La7 sempre più è diventata l’emittente rifugio che propone ai telespettatori quello che la Rai considera non più in linea con il proprio progetto editoriale. Massimo Giletti, costretto a lasciare libero il pomeriggio domenicale di Rai 1 alle sorelle Parodi, ha traslocato sull’emittente di Urbano Cairo la sua Arena trasformandone platealmente il titolo in Non è l’arena. La stessa cosa è avvenuta con Propaganda live, ovvero la riproposizione pressoché identica di Gazebo, programma in onda in onda su Rai 3 in seconda serata fino alla primavera scorsa. Qui, il conduttore Diego Bianchi, detto Zoro, si è visto promosso in prima serata e con più tempo a disposizione per commentare i fatti che riguardano principalmente la politica e l’attualità. In uno studio che lui stesso definisce «a metà tra vecchio cinema e nave corsara», in sostanza una specie di magazzino piuttosto scialbo, egli perennemente in jeans e t-shirt, fa un uso abbondante delle notizie che arrivano dai social media. Con in mano il pulsante, come quello degli ormai obsoleti proiettori di diapositive, è sempre pronto con la sua satira veloce a fermare e commentare in qualche punto particolare i filmati che manda in onda. Bianchi pare un insegnante che spiega ai suoi alunni quello che sta avvenendo in Italia ma anziché lasciare spazio libero alle domande in classe, legge in diretta i pareri che i suoi ascoltatori postano sugli account digitali della trasmissione. Il pubblico giovane cui si rivolge, infatti, adopera un linguaggio piuttosto sbrigativo e, a tratti, anche ruvido.
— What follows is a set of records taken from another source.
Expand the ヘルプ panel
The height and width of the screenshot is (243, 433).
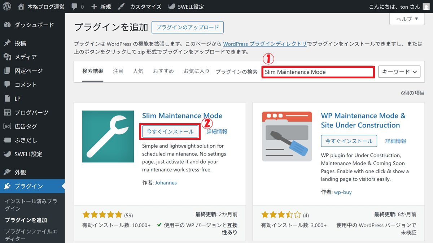click(407, 19)

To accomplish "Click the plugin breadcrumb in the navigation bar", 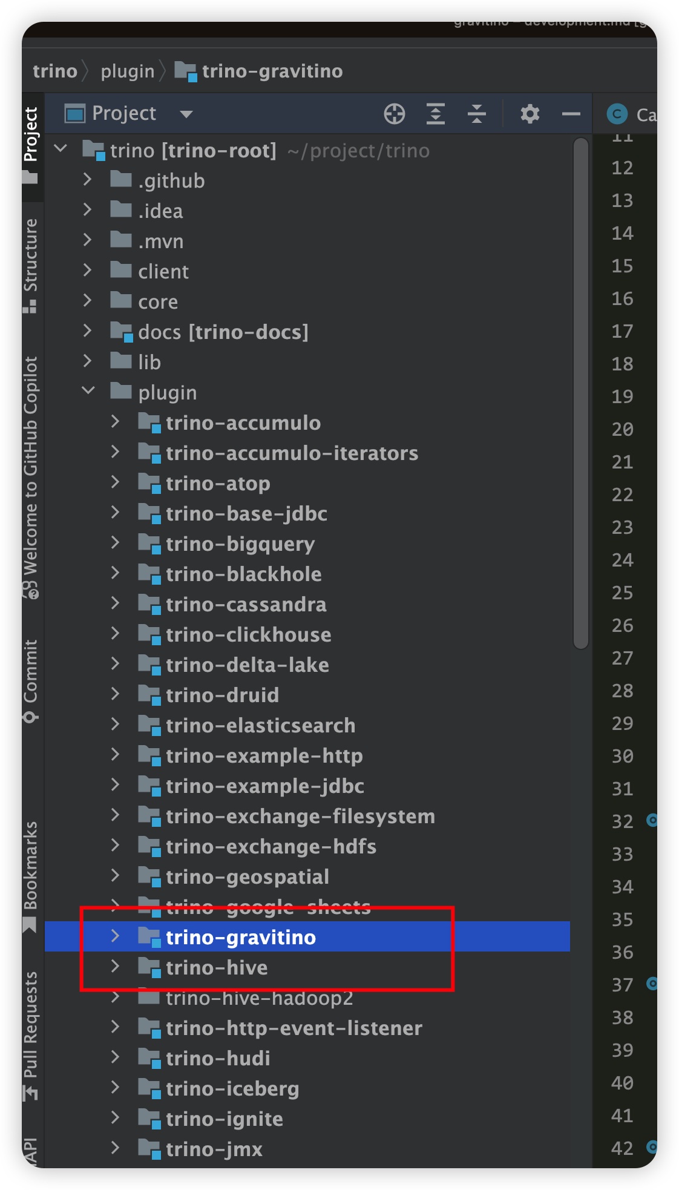I will tap(128, 71).
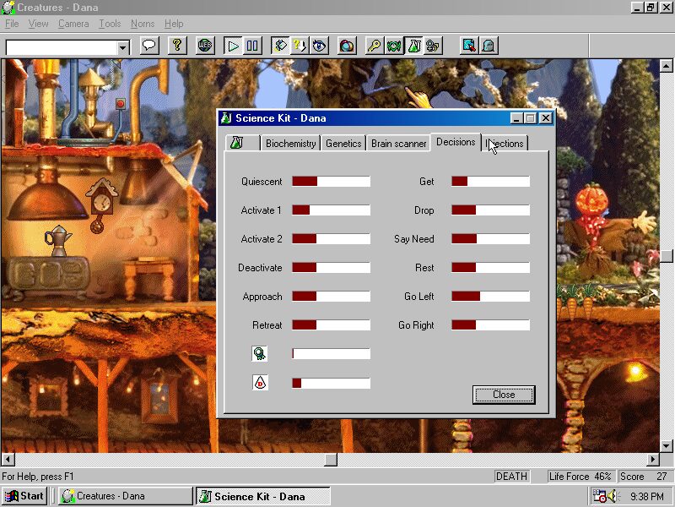Open the Norns menu
Image resolution: width=675 pixels, height=507 pixels.
[x=143, y=24]
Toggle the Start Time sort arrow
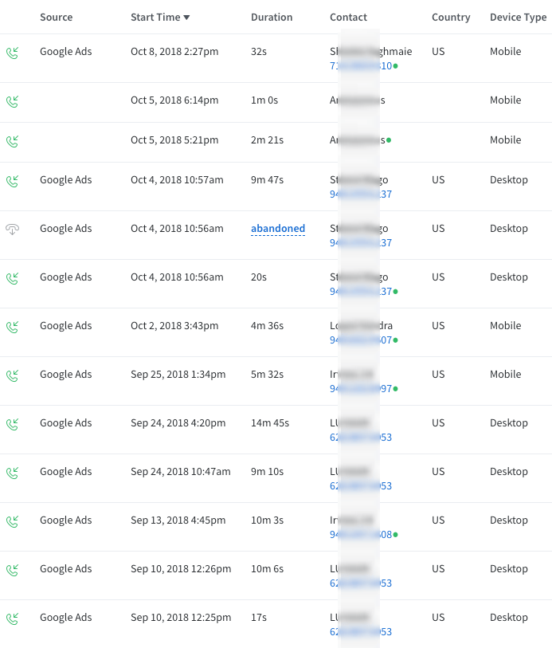The width and height of the screenshot is (552, 648). 186,18
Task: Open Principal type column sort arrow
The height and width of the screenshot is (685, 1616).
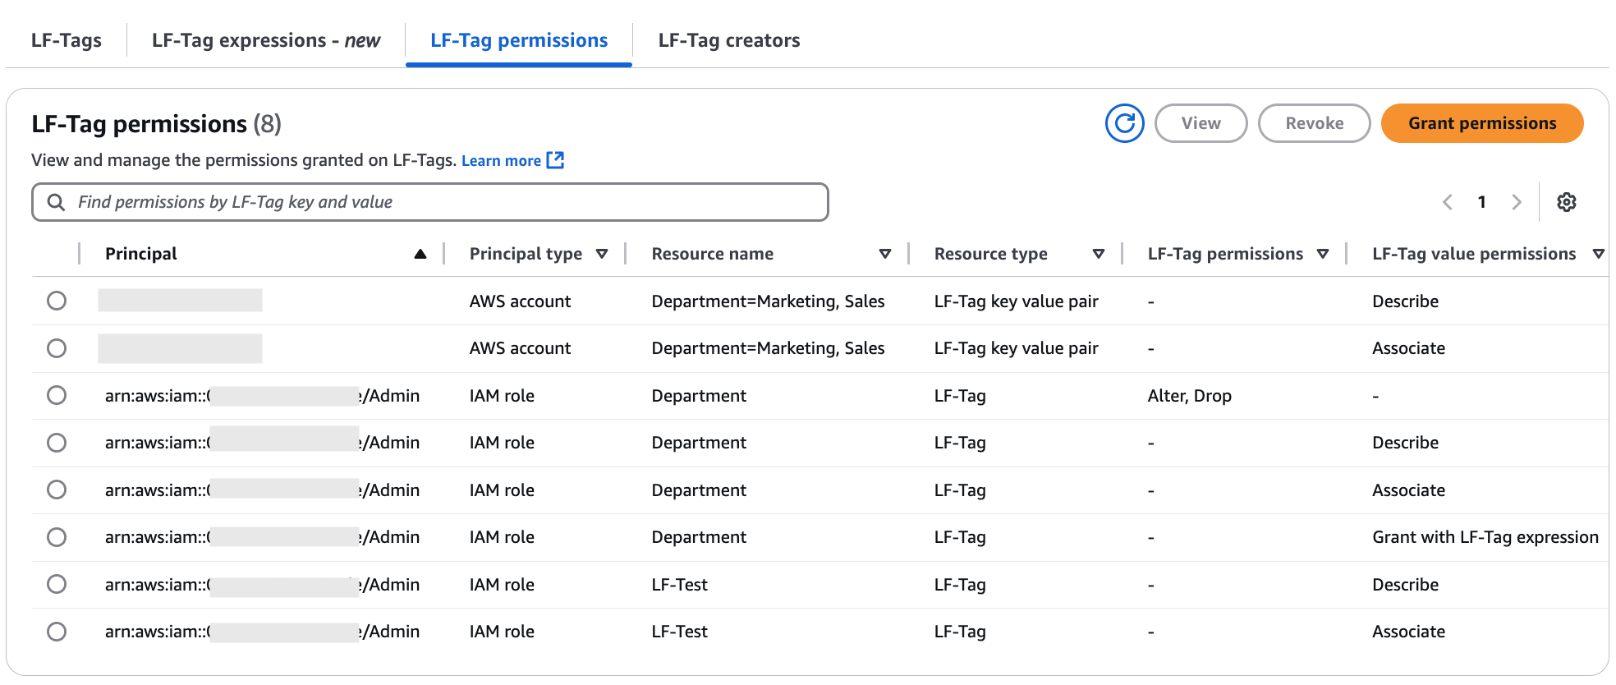Action: 602,254
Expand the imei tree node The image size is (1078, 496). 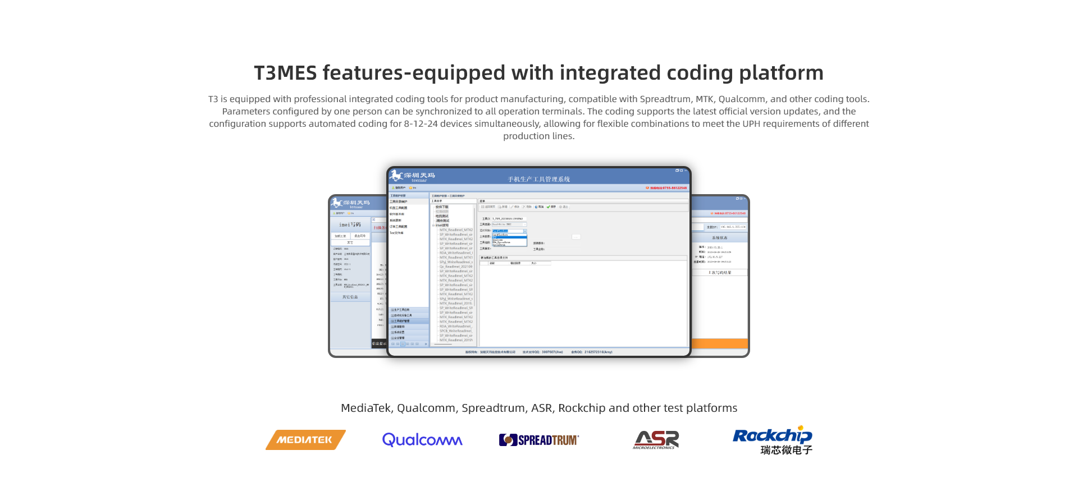pos(433,226)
Il titolo di questa sua trasmissione rimanda allo stile urlato e retorico con cui i politici hanno già iniziato di fatto la campagna elettorale in vista delle elezioni della prossima primavera. Se la matrice culturale è facilmente riconducibile alle forze progressiste, è più difficile, tuttavia, avvicinare il programma a una ben determinata compagine dell’arco costituzionale. Il conduttore gioca a fare le pulci a tutti, senza mai cadere nel populismo, lontano da partigianerie di sorta. Si attiene ai fatti mettendo in risalto con i suoi interlocutori le contraddizioni dei politici. Più volte sollecita i presenti in studio all’applauso per sottolineare le sue freddure. Nella propaganda che Zoro mette alla berlina, coscientemente e con ironia ci s’infila anche lui, ben consapevole di proporre un modo fresco anche se non completamente approfondito per parlare di politica al di fuori dei soliti salotti televisivi.